Story by David Morton; photos by David Morton and Melissa Arnot
Dusty roads, baby goats, chickens, monkeys and seemingly endless forests with every type of plant you could imagine –– That is how our trek into Makalu base camp started. Having done almost all of my traveling in Nepal in the Khumbu, which is significantly more developed and traveled (see Dave Hahns blog posts), I didn’t expect this area to be so remote.
The first day we flew to an elevation even lower then Kathmandu, and it was hot! I expected to start walking, but our Sirdar (trekking leader) told us that we were going to stay in Tumlingtar for the night and pack the things for a four-hour tractor ride tomorrow. In the morning, we all piled into a Jeep and began the drive up a road that we learned had only been built the day before! You can imagine it was rough, but all the locals were eager to drive in the few cars that had made it down the road.
The local people in this area are amazing. They are a mix of Sherpa and Rai, and they don’t see as much tourism over here, so it certainly has the feel of being somewhere foreign. After a day of driving our walking began. It is so fun to interact with the people that live here and see how simply they live, especially the children who are often eager to come out and greet you with a soccer ball (Just don’t do what I did and kick the soccer ball too hard down the ravine).

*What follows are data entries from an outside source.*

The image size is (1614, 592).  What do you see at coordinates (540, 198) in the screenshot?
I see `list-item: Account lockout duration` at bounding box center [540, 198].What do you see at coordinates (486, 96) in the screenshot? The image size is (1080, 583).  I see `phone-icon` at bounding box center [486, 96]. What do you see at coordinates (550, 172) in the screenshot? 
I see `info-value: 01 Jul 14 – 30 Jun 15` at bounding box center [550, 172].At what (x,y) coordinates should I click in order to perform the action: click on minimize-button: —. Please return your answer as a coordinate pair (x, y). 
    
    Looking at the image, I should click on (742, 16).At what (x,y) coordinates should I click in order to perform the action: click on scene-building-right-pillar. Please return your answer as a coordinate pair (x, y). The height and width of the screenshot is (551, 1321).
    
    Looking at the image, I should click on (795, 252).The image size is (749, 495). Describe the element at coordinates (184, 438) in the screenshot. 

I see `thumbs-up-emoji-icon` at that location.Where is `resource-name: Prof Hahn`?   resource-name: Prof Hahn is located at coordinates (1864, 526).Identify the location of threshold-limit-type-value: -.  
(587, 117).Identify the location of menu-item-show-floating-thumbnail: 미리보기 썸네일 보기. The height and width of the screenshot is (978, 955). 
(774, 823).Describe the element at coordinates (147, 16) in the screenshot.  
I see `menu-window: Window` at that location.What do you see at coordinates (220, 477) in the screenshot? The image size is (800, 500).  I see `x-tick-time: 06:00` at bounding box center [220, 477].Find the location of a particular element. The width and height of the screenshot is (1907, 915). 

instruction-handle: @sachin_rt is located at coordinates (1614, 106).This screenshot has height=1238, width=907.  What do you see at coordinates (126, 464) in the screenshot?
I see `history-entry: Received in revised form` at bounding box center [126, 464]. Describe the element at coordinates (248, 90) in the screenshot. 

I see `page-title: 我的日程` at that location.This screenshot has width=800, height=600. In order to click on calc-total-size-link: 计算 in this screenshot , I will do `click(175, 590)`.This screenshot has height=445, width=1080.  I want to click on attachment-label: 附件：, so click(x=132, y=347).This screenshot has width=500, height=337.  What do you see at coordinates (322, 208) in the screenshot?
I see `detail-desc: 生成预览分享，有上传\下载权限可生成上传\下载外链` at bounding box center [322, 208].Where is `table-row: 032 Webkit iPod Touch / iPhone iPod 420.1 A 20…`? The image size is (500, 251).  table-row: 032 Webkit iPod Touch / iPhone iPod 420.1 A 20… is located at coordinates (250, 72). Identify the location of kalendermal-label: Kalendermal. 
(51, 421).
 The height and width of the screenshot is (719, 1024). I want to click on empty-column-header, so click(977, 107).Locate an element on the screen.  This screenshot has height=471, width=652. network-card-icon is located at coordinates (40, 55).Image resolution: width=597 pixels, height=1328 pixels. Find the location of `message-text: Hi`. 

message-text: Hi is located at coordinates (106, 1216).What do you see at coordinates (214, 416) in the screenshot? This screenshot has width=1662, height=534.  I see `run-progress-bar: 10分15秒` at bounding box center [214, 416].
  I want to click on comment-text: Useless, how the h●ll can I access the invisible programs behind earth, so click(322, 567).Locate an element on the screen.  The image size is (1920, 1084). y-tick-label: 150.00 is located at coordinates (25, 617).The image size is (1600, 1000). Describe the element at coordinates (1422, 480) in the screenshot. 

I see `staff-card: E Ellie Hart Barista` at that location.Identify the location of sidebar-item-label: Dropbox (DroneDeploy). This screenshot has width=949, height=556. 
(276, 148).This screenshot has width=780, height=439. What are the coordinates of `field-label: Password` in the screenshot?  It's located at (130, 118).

The trek into base camp starts quite low (1,800 meters), but you quickly get higher. Then some big down hills drop you back into the forests. At times it felt like we weren’t making any progress at all, and to add to that we were greeted with rain, snow and clouds. The tea houses we stay in are stone or wood walls covered with tarps. There is no electricity (except the occasional solar panel). It really is reminding us how simply you can get by, and how we often fill our world with luxury that we don’t really need, though it would have been nice to sleep somewhere dry more often!
After eight days of walking we have arrived at the lower base camp, at 4,800 meters. We will only stay here one night as we try to move all of our expedition equipment up to a base camp at 5,600 meters. It feels good to be here; the alpine zone suits us. We are out of the forest for good now and I already miss it.